Top of PROVIDED PASSAGE

Recently, someone posted a comment on my Facebook page defending the killing of animals by stating that No Kill shelters are ones where dogs and cat sit for years in “tiny cages without any love, companion[ship] or happiness.” She then preceded to defend killing, by asking if that is what I was hoping would happen? Or, in her words, “Is that what you wish [for] all these babies?”
Of course that is not what I am working for. And, of course, that is not what the No Kill movement represents. No Kill does not mean poor care, hostile and abusive treatment, and warehousing animals without the intentional killing. It means modernizing shelter operations so that animals are well cared for and kept moving efficiently and effectively through the shelter and into homes. The No Kill movement puts action behind the words of every shelter’s mission statement: “All life is precious.” No Kill is about valuing animals, which means not only saving their lives but also giving them good quality care. It means vaccination on intake, nutritious food, daily socialization and exercise, fresh clean water, medical care, and a system that finds loving, new homes.

Bottom of PROVIDED PASSAGE
Top of SUPPLIED INFORMATION

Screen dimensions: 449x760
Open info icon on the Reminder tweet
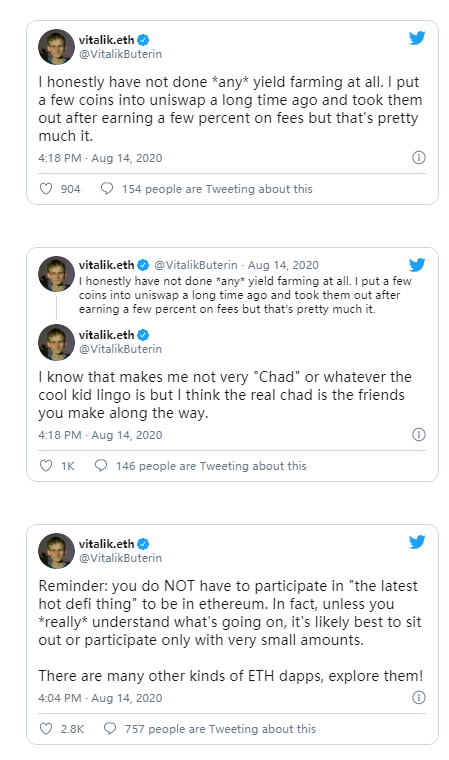(x=418, y=697)
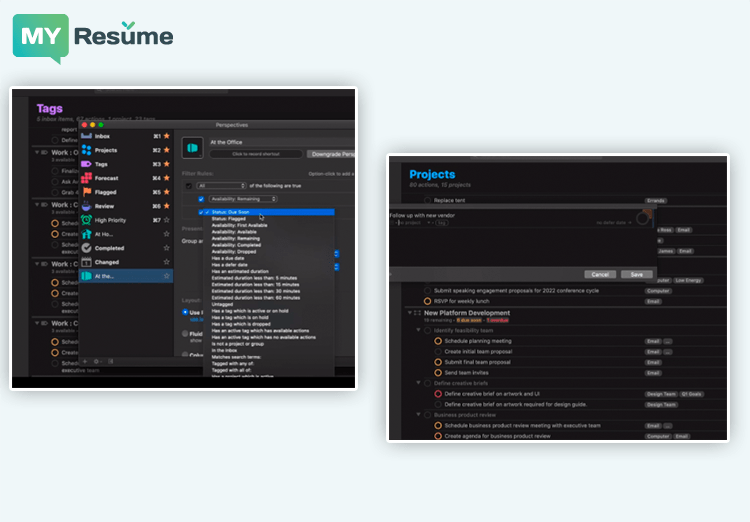Image resolution: width=750 pixels, height=522 pixels.
Task: Click the High Priority alarm icon
Action: pos(87,219)
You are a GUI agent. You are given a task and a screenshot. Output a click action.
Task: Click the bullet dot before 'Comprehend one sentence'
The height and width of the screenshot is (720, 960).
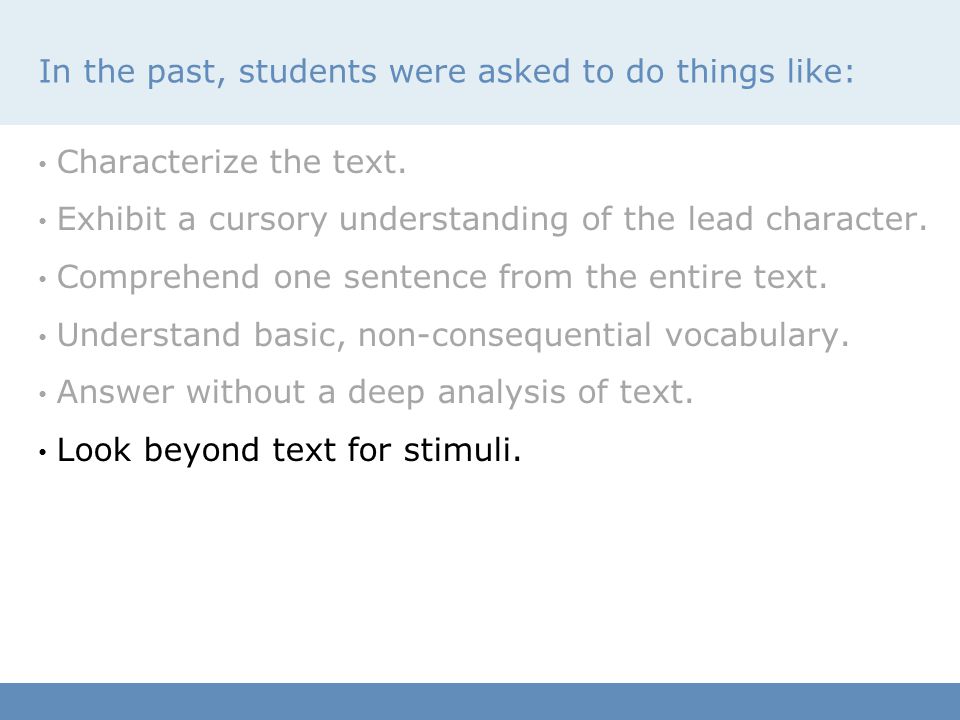coord(42,279)
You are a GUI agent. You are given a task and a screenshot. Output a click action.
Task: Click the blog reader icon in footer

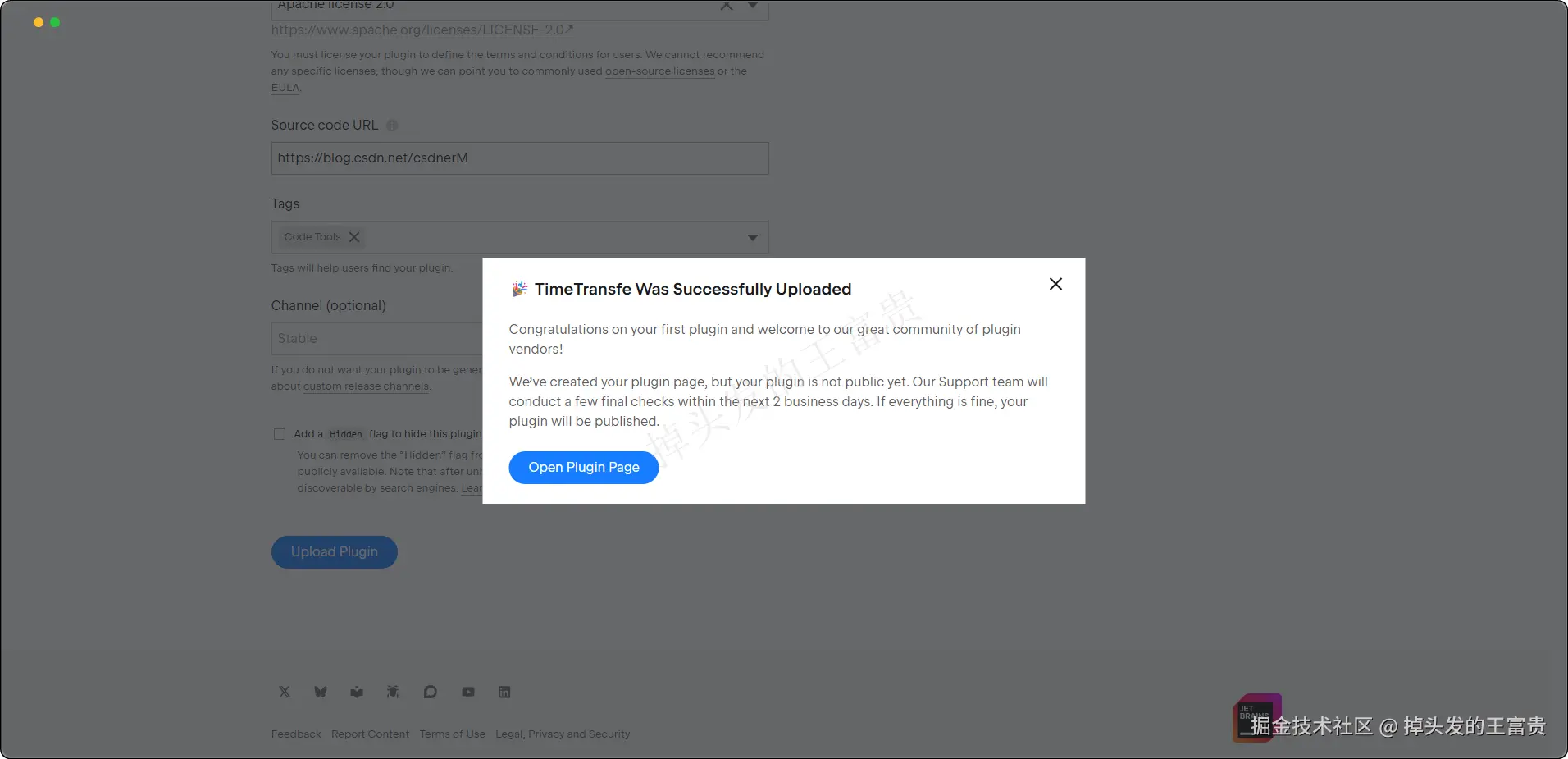tap(357, 692)
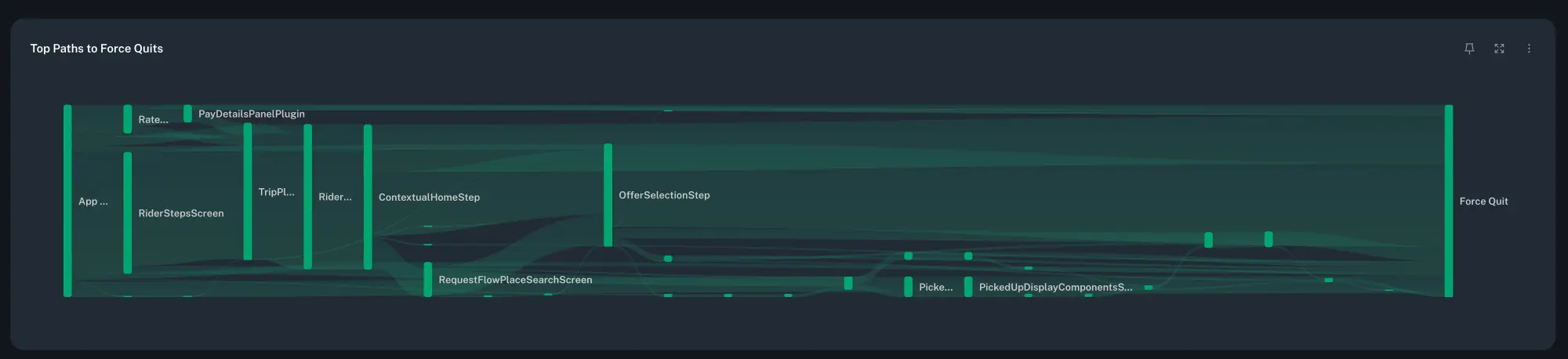Click the ContextualHomeStep text label
Screen dimensions: 1568x359
429,198
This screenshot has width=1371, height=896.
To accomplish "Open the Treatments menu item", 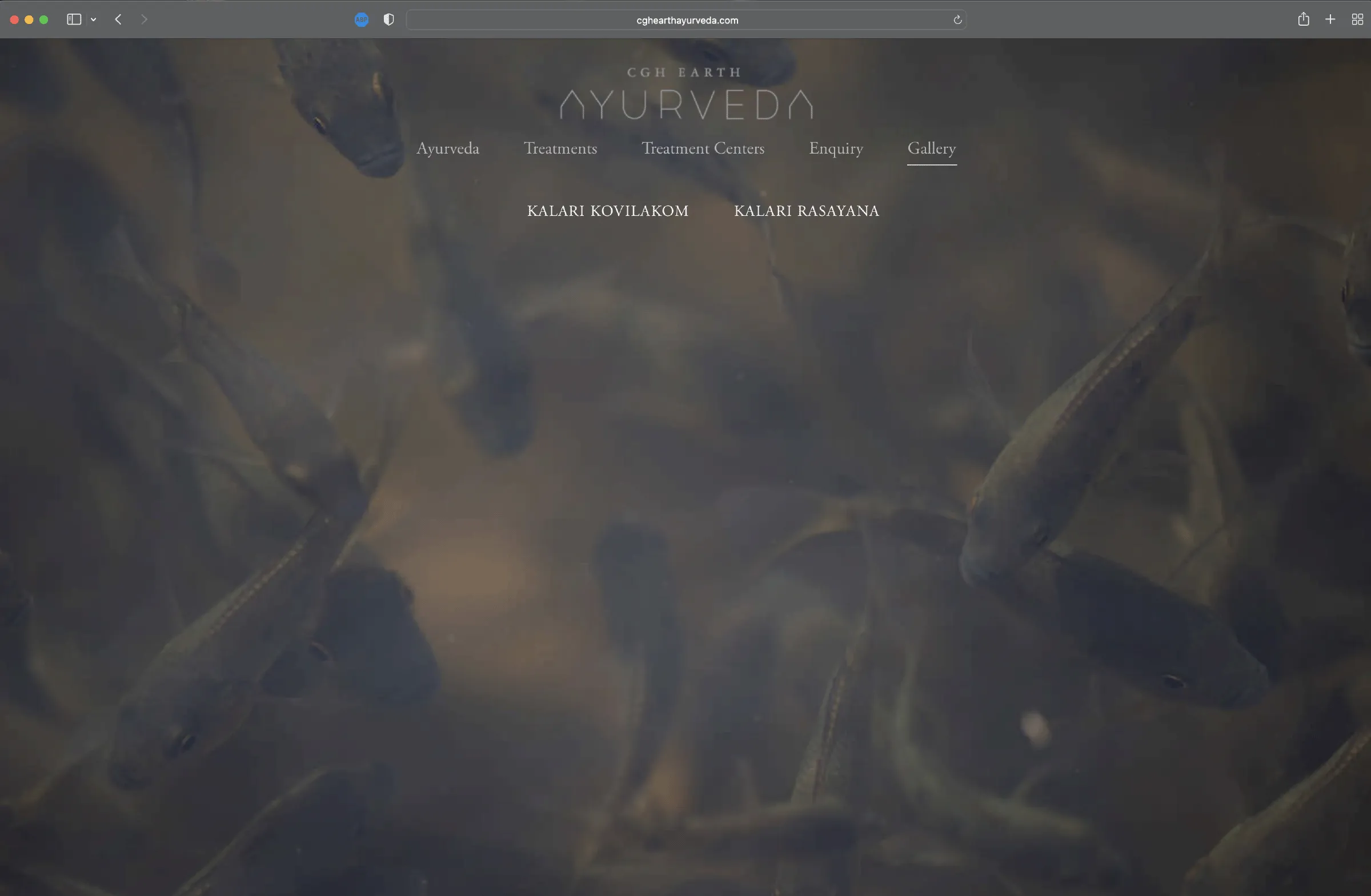I will coord(560,148).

Bottom of SUPPLIED INFORMATION

■ **TASKS TO CARRY OUT**:
1. Transcribe the portion of the No Kill shelter passage that starts with the words "Of course that" and ends with "loving, new homes.", copying it word for word.
2. Write the next part of the No Kill shelter passage, starting right after its last sentence.

■ **RESPONSES TO THE TASKS**:
1.
Of course that is not what I am working for. And, of course, that is not what the No Kill movement represents. No Kill does not mean poor care, hostile and abusive treatment, and warehousing animals without the intentional killing. It means modernizing shelter operations so that animals are well cared for and kept moving efficiently and effectively through the shelter and into homes. The No Kill movement puts action behind the words of every shelter’s mission statement: “All life is precious.” No Kill is about valuing animals, which means not only saving their lives but also giving them good quality care. It means vaccination on intake, nutritious food, daily socialization and exercise, fresh clean water, medical care, and a system that finds loving, new homes.

2.
At the open admission No Kill shelter I oversaw, the average length of stay for animals was eight days, we had a return rate of less than two percent, we reduced the disease rate by 90 percent from the prior administration, we reduced the killing rate by 75 percent, no animal ever celebrated an anniversary in the facility, and we saved well over 90 percent of the animals (over 95% using comparative save rate calculations). In short, we brought sheltering into the 21st century. Many other No Kill shelters have similar lengths of stay. The average length of stay at open admission No Kill shelters is roughly 14 days or the length of time a dog or cat might spend at a boarding facility while their family is on vacation.
But what if it was longer? What if it was, as it was for a dog named Tank, three years?
BRONX DOG FINDS FOREVER HOME AFTER 3 LONG YEARS IN SHELTER
While at the shelter, according to this report, Tank was walked every single day by volunteers. He was clearly well cared for. And now he has a home. Of course, I have no idea why it took three years and it is hard for me to imagine a scenario where it should have. But that issue aside, why should Tank have been killed? He was not in a tiny cage without any love, companionship or happiness. He had a personal family of volunteers. And he has a home now. By all indications, a very caring and loving one. Only the most hard-hearted of individuals would call for him to be dead.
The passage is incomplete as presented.